If you are the parent or guardian of a child whom you believe has disclosed personal information to us, please contact us at support@riskaversehealth.com so that we may delete and remove such child’s information from our systems. In addition, in the event that a minor under the age of 18 in California uses the Site, the minor may request that RiskAverse remove content or information posted by the minor on the Site by sending an email to support@riskaversehealth.com.
Jurisdiction
RiskAverse is controlled by us from the United States; accordingly, this Policy, and our collection, use and disclosure of your Personal Information and health information, is governed by U.S. law, and not by the laws of any country, territory or jurisdiction other than the United States. We do not represent or warrant that the RiskAverse Site or any functionality or feature thereof is appropriate or available for use in any particular jurisdiction. Those who choose to access or use the RiskAverse Site do so on their own initiative and at their own risk, and are responsible for complying with all local laws, rules and regulations.
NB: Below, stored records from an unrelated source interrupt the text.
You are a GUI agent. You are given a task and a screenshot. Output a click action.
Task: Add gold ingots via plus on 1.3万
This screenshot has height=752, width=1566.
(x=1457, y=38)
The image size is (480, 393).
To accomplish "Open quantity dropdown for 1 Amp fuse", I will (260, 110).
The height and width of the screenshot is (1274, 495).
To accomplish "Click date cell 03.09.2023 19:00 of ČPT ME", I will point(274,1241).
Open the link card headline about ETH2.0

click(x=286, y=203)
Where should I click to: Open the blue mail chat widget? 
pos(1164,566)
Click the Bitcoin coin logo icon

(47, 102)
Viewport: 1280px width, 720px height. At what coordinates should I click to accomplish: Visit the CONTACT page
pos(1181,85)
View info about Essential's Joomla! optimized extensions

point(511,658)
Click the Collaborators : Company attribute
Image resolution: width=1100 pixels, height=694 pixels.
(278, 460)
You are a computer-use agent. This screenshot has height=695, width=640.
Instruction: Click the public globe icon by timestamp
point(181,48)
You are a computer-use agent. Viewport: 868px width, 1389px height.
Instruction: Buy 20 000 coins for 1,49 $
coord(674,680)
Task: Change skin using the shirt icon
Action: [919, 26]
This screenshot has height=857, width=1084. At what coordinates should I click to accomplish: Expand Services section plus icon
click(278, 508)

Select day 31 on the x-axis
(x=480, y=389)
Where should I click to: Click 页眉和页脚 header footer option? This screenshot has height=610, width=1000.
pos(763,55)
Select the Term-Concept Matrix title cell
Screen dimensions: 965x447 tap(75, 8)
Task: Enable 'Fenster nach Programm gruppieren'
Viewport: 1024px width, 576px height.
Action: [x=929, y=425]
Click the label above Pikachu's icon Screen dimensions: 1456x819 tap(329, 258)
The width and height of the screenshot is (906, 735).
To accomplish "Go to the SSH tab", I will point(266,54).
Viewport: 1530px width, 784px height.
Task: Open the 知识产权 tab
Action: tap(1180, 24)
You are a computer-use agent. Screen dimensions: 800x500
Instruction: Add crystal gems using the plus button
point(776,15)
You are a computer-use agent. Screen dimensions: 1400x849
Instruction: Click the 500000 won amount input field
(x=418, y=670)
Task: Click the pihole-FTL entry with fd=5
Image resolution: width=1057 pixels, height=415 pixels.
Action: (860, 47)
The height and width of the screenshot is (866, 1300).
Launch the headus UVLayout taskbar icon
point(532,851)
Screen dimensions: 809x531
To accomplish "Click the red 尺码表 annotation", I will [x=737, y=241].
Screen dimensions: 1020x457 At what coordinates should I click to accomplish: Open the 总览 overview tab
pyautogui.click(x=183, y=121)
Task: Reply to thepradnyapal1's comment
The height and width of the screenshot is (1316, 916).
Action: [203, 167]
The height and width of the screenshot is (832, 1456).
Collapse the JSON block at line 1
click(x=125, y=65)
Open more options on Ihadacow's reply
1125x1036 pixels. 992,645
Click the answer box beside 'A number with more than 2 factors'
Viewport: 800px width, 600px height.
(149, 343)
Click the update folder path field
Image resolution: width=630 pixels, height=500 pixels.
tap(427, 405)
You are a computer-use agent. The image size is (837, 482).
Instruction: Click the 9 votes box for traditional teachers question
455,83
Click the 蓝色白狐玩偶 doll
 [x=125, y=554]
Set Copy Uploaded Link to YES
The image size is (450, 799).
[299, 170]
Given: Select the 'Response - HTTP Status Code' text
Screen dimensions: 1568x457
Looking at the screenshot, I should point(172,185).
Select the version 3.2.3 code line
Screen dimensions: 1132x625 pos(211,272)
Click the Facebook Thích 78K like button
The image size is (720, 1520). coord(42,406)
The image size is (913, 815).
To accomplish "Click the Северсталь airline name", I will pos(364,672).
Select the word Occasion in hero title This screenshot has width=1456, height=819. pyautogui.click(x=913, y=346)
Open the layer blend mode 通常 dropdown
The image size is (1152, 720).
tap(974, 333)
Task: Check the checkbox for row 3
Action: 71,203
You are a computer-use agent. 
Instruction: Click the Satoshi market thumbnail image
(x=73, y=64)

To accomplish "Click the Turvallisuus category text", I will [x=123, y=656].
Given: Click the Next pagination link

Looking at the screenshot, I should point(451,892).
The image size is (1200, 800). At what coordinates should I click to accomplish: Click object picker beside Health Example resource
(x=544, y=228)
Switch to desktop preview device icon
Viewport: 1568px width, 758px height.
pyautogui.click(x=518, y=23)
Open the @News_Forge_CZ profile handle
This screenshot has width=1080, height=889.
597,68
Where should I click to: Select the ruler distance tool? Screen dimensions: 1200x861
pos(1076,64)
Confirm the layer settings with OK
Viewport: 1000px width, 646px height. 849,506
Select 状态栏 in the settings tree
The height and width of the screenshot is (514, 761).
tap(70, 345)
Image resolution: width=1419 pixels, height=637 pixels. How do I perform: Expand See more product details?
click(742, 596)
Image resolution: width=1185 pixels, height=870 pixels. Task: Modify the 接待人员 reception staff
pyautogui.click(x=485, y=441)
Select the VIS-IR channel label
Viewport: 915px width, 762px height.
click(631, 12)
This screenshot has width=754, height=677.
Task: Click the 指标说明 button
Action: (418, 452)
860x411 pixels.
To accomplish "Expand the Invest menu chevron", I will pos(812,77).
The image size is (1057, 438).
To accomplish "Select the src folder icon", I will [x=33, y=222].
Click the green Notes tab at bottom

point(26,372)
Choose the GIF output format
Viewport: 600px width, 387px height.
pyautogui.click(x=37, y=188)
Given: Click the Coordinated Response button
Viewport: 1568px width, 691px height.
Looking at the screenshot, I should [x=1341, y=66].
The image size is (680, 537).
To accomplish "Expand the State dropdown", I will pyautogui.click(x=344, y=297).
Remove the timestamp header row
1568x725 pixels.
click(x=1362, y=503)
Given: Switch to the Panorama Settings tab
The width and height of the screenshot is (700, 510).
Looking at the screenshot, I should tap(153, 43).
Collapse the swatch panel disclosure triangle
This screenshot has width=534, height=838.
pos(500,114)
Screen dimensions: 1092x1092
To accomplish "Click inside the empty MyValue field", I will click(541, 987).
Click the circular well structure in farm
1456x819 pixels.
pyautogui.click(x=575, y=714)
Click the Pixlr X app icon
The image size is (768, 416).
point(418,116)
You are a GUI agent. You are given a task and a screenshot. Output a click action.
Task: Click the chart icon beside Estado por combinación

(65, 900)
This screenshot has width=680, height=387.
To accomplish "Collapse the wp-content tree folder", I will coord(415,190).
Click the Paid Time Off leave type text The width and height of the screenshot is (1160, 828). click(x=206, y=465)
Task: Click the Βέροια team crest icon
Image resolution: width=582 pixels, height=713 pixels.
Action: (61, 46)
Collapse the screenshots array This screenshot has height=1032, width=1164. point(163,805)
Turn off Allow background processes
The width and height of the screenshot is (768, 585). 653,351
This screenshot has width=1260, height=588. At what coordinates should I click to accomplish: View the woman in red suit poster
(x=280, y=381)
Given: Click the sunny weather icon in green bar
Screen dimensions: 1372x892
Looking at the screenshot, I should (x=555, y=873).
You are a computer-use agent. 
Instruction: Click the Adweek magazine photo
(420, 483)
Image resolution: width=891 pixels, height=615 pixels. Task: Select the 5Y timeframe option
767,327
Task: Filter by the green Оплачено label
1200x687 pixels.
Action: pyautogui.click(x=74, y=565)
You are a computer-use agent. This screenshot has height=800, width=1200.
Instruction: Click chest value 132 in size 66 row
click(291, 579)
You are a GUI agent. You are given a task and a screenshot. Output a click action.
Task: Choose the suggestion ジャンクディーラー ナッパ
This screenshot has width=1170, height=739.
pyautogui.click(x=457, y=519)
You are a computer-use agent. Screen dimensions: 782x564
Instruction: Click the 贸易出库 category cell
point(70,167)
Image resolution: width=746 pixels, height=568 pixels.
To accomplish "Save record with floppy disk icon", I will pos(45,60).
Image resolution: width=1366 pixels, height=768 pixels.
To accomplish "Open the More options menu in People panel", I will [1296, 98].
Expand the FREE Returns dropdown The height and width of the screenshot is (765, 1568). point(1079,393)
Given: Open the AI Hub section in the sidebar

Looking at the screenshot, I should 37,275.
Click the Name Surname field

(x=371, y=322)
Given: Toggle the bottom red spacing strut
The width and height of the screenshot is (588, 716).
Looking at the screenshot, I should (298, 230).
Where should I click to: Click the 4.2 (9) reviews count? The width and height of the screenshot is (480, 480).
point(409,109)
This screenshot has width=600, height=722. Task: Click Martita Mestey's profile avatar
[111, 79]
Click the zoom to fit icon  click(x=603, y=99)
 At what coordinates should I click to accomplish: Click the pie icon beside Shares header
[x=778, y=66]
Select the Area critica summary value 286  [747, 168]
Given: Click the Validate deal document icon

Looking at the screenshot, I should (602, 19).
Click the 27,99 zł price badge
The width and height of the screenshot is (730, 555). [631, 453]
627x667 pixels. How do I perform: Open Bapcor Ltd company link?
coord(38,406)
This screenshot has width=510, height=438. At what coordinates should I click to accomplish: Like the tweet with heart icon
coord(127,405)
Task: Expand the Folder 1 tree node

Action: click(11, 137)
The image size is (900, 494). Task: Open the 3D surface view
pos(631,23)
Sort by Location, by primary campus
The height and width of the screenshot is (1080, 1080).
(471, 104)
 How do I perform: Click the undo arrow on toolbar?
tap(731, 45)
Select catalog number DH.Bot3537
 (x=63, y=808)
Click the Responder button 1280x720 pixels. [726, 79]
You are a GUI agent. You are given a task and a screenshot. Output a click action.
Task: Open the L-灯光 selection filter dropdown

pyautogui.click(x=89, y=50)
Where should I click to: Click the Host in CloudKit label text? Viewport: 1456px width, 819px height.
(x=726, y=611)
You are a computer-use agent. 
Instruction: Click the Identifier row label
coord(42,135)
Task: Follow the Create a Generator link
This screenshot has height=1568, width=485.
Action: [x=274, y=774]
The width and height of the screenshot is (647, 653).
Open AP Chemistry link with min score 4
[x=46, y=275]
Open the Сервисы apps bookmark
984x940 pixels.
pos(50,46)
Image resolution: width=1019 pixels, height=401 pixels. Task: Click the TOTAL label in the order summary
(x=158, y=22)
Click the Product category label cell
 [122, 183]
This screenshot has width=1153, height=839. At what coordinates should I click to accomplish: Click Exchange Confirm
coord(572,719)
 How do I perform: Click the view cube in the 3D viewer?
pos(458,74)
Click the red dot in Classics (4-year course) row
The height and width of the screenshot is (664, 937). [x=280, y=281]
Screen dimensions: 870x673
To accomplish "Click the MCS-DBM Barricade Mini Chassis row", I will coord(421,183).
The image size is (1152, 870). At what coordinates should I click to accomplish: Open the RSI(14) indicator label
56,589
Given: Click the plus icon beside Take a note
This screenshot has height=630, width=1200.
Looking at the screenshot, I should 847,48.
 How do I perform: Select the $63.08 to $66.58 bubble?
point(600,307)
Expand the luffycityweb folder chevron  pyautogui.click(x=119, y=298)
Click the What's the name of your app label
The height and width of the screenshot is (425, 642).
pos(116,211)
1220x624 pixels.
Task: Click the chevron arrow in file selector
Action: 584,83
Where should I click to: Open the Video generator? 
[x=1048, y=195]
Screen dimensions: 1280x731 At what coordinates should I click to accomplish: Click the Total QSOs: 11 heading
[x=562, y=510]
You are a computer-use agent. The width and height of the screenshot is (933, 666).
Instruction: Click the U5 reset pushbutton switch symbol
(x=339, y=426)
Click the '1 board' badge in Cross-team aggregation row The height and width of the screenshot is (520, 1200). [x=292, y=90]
By using the RiskAverse Site and submitting any Personal Information or health information, users from outside the United States acknowledge that RiskAverse is subject to U.S. law and consent to the transfer of Personal Information and health information to the United States, which may provide a different level of data security than in their country of residence, and waive any claims that may arise under their own national laws.
Cookies
If you have questions regarding our use of Cookies, please visit our Cookie Policy page at https://riskaversehealth.com/cookies.
Changes to this Policy
Please note that this Privacy Policy may change from time to time. We will post any Privacy Policy changes on this page and, if the changes are significant, we will provide a more prominent notice (including, for certain services, email notification of Privacy Policy changes). In all cases, use of information we collect is subject to the Privacy Policy in effect at the time such information is collected.
You should review this Privacy Policy each time you newly engage with our Site. You will be deemed to have accepted the terms of this Privacy Policy, as updated, if you continue to use the Site after you receive notice of such updated Privacy Policy. We reserve the right to discontinue the Site or any part thereof at any time.
Contact Us
If you have any questions about this Privacy Policy or have requests pertaining to your data, please contact us by e-mail at support@riskaversehealth.com.
Please note that e-mail communications are not always secure. Please do not include health information, credit card information or other sensitive information in your e-mail messages to us.